▶ [Records for this exercise]:
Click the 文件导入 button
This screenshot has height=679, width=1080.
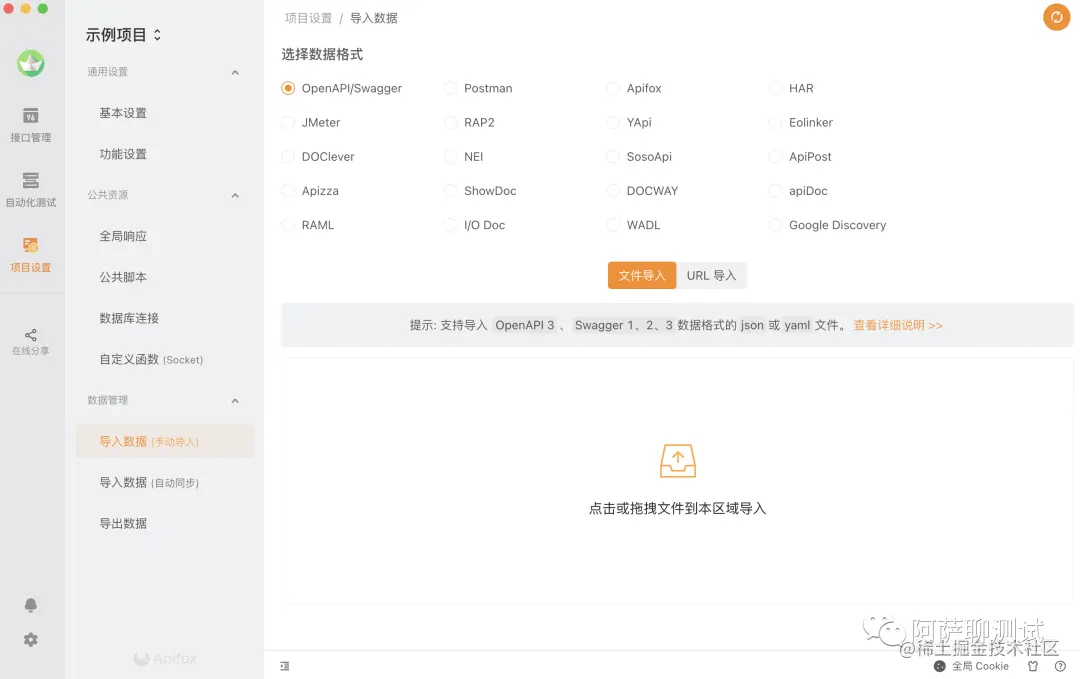[x=641, y=275]
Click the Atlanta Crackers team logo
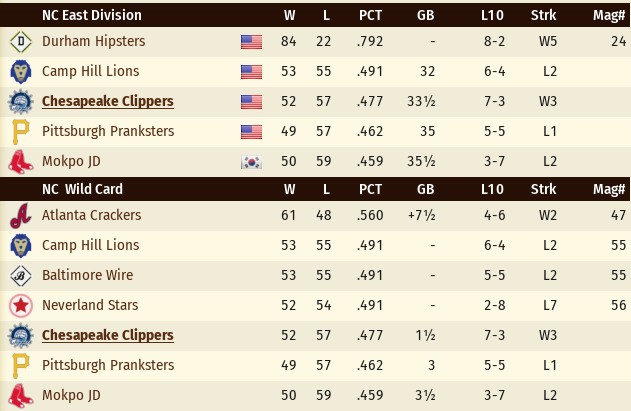The height and width of the screenshot is (411, 631). point(20,215)

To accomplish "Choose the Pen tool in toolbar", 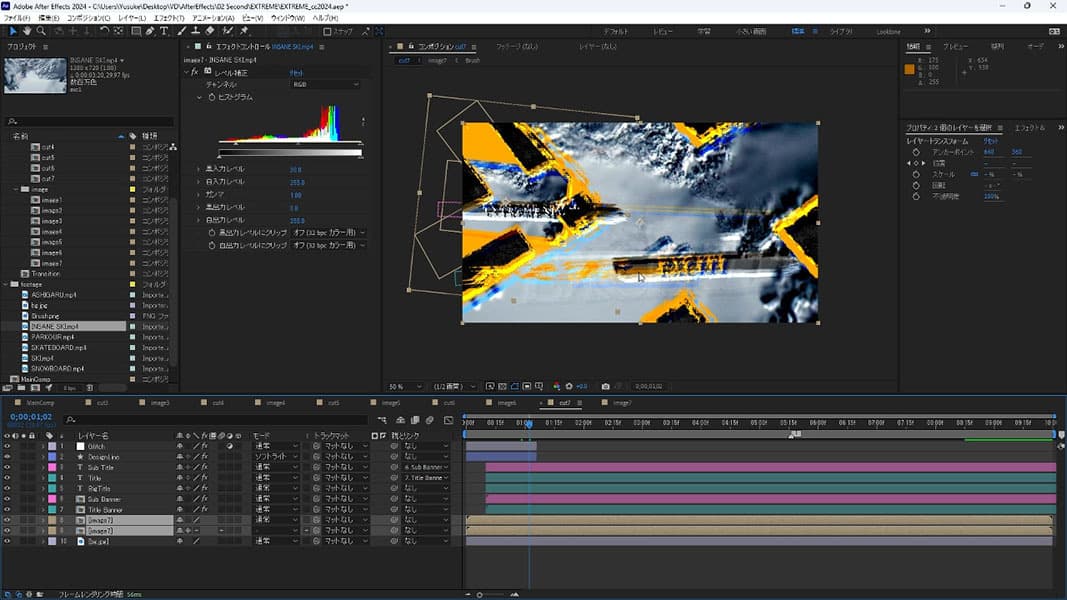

▶ [Task directions]: Please return the full listing word for word, but without any pictures.

▶ [Answer]:
Click the 文件导入 button
This screenshot has height=679, width=1080.
[x=641, y=275]
Click the Atlanta Crackers team logo
The height and width of the screenshot is (411, 631). point(20,215)

To accomplish "Choose the Pen tool in toolbar", 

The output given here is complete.